Colorized version of the ‘Annie daguerreotype.’
(May/June 1849, possibly commissioned by ‘Annie.’)

Edgar Allan Poe’s “For Annie” (1849) recounts a near-death experience that proved to be prophetic, in many ways, as to Poe’s actual death later that year. When Poe died on October 7, 1849, he spent the last couple of days of his life in apparent delirium, speaking incoherently, and “in great distress.” That state is certainly approximated in the “lingering illness” described in the poem, characterized by “moaning and groaning,” “sighing and sobbing,” “throbbing,” “nausea,” “thirst,” and a “fever/That maddened my brain.”

The resemblance to real life was not accidental; the poem is believed to be based on an actual episode in which a troubled Poe purposely overdosed on an opium preparation and nearly died. Not surprisingly, some have surmised that Poe’s real death came under similar circumstances, through another overdose of alcohol or some other substance—though the cause of his death 170 years ago remains thoroughly enshrouded in mystery and we take no stance here on what may have brought it about. But we can say that if a second overdose killed Poe, the earlier one assured his immortality by way of an enduring and memorable poem, an instant classic.

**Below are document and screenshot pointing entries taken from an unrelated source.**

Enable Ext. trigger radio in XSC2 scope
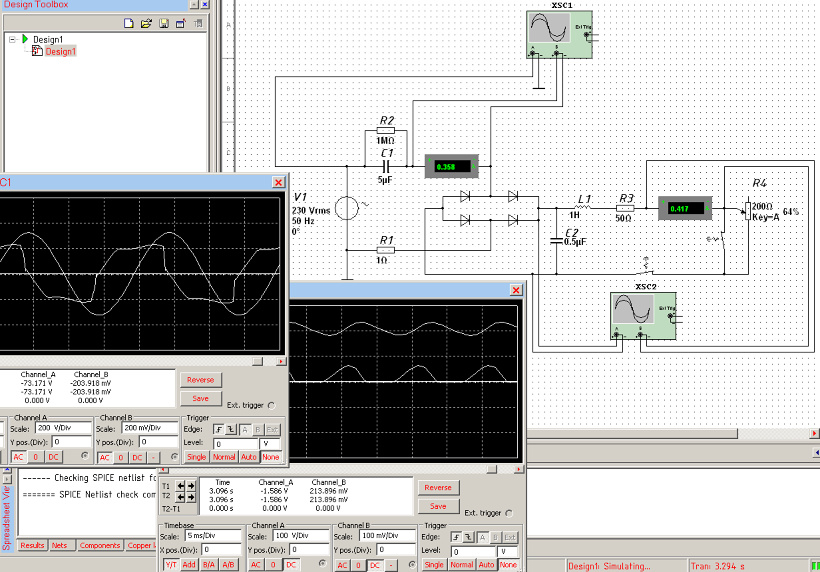This screenshot has width=820, height=572. click(x=509, y=513)
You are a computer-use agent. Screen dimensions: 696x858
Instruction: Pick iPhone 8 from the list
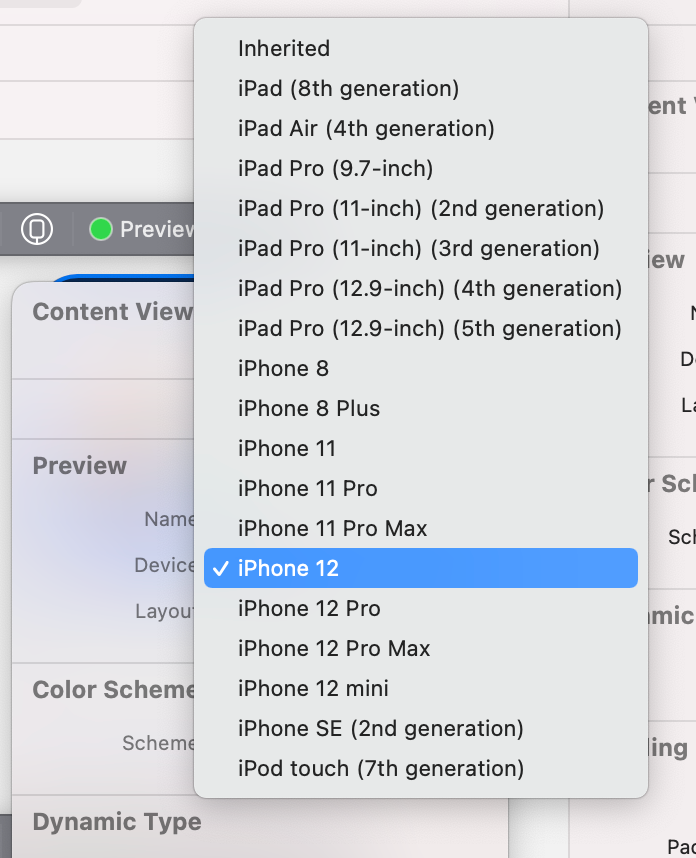coord(283,368)
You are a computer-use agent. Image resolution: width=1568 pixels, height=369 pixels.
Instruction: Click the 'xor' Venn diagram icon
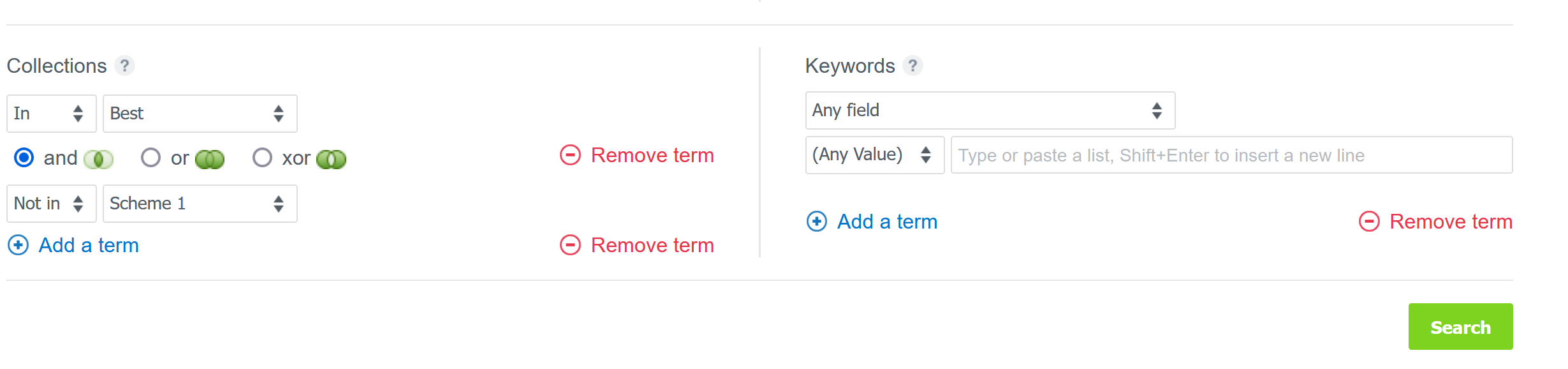pyautogui.click(x=331, y=159)
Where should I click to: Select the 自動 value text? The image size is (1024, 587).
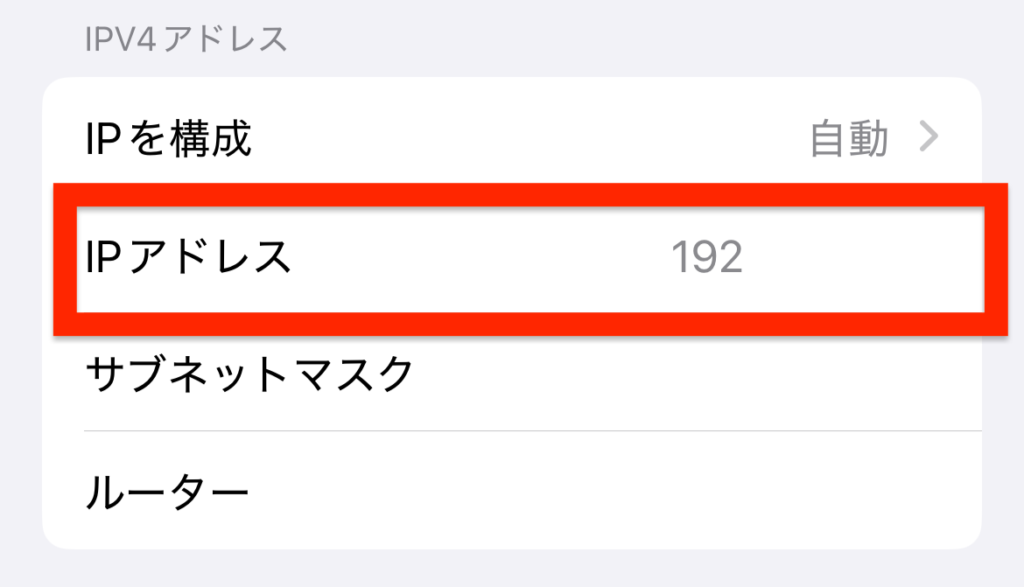[848, 139]
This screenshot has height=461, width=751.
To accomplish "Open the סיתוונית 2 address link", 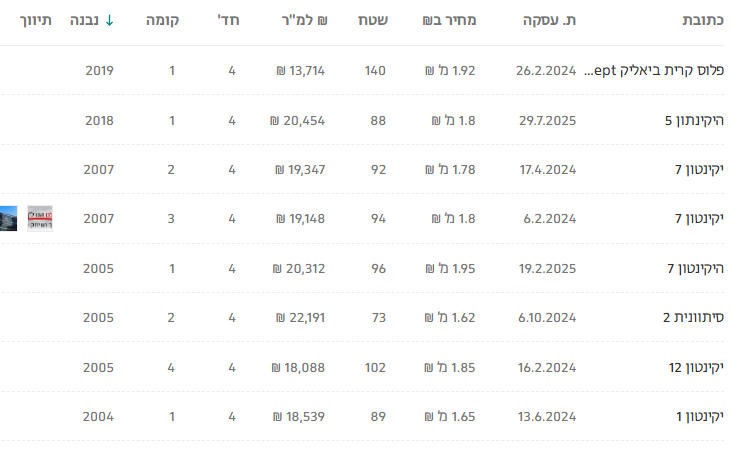I will click(693, 318).
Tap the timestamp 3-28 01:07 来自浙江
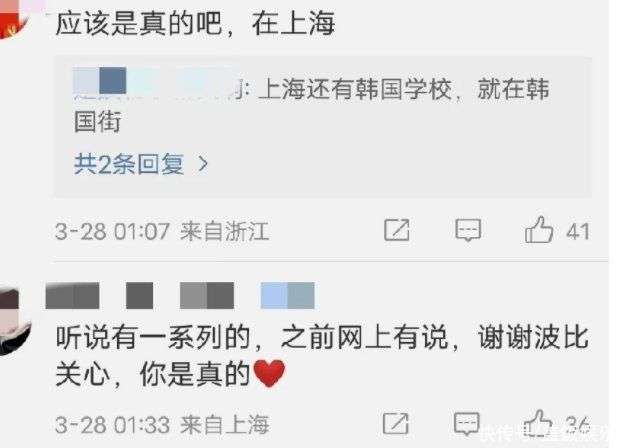The height and width of the screenshot is (448, 623). tap(163, 231)
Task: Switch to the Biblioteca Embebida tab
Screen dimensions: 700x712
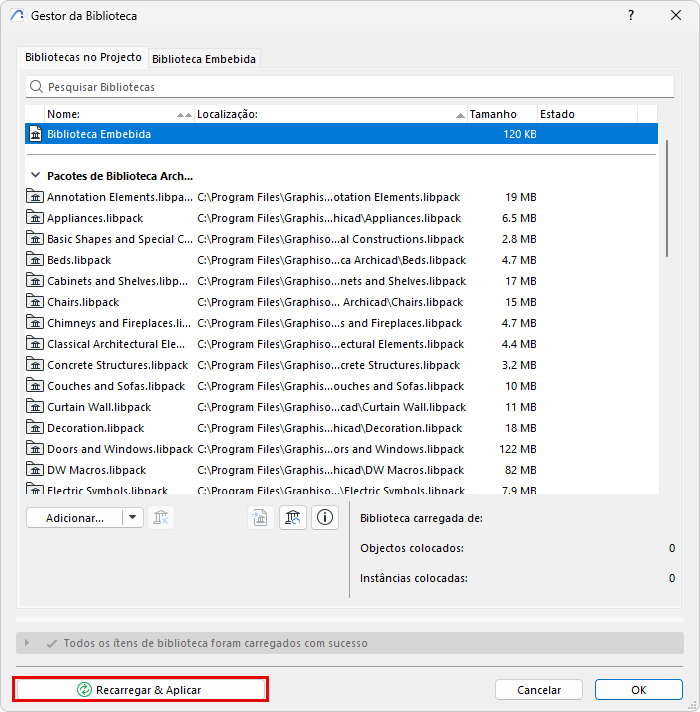Action: 204,59
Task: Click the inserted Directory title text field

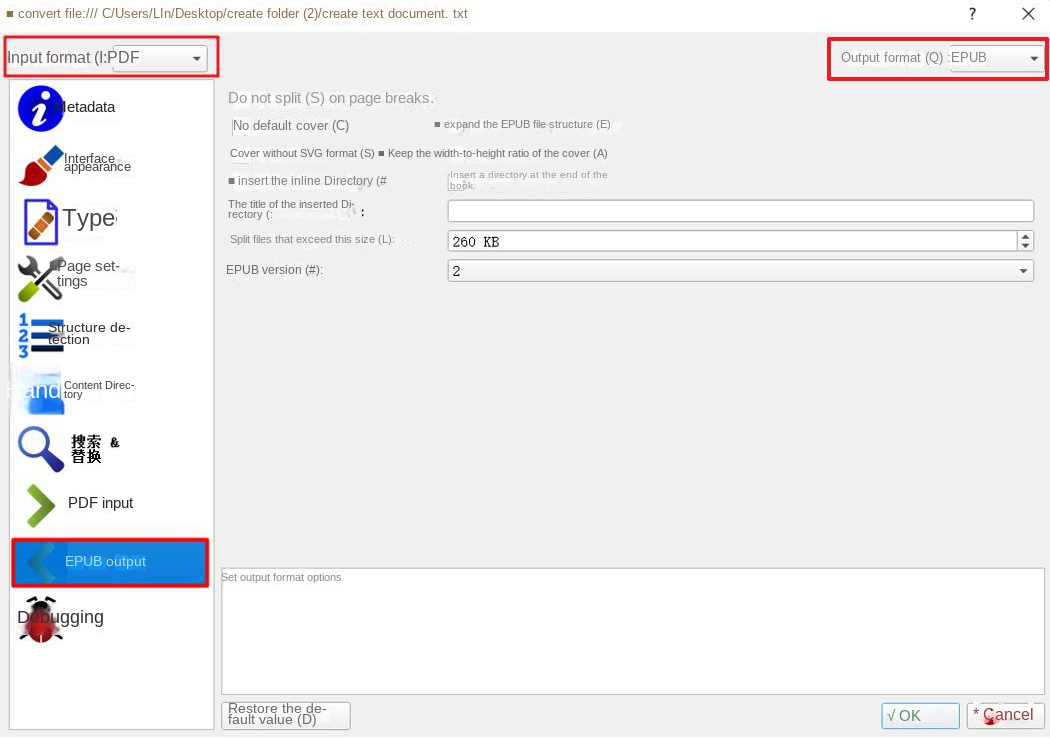Action: pos(740,210)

The piece is easily melodic, characterized by a light airiness in its verses, which are imbued with a spiritual quality. There is a certain disembodied quality to the first part of the poem, which sets up a “false death.” Poe comments on the disabling illness that beset him, but does so with a detachment that obeys too well Wordsworth’s Romantic idea of poetry as “emotion recollected in tranquility.” This aloofness approaches the quietude of a still-life:

And I rest so composedly, 
Now, in my bed, 
That any beholder 
Might fancy me dead

The false death goes beyond the appearance of death by bed-ridden immobility; it also has to do with an attitude of having passed on to a sort of afterlife: “the fever called 'Living'/Is conquered at last.” Poe also plants certain allusions evocative of a Christ-like suffering, he experiences “The torture of thirst,” and he craves the waters “Of Passion accurst.” He undergoes a sort of baptism, which is a death to a former life to obtain new life, drinking the “water that quenches all thirst.” He fancies himself festooned by various flowers and perfumed by the “holier odor” of “Puritan pansies.” Then he is cradled by an Angelic woman, in a profane (meaning secular) Pietà through which “the angels”—indeed, the “the queen of the angels”—will “shield” him “from harm.”

In this final part of the poem, we are no longer levitating above the seemingly dead patient, but we find ourselves fully incarnated in his flesh. The poem speaks of sensuality and carnality in turn to his nurse and Muse (the real Ms. Nancy Locke Heywood Richmond, who would later legally change her name to Poe’s pet name for her—Annie):

She tenderly kissed me, 
She fondly caressed, 
And then I fell gently 
To sleep on her breast

And just as we land back on earth, or at least on the convalescent bed, we turn our eyes heavenward, but only in the way mortals do, seeking protection from on high. Poe assures us that any semblance to death now is an illusion, because his lungs are filled with breath and life now; perhaps, baited breath for his Muse. Poe wants to live and prays for protection, much as on his deathbed his final words reportedly were “Lord, help my poor soul.”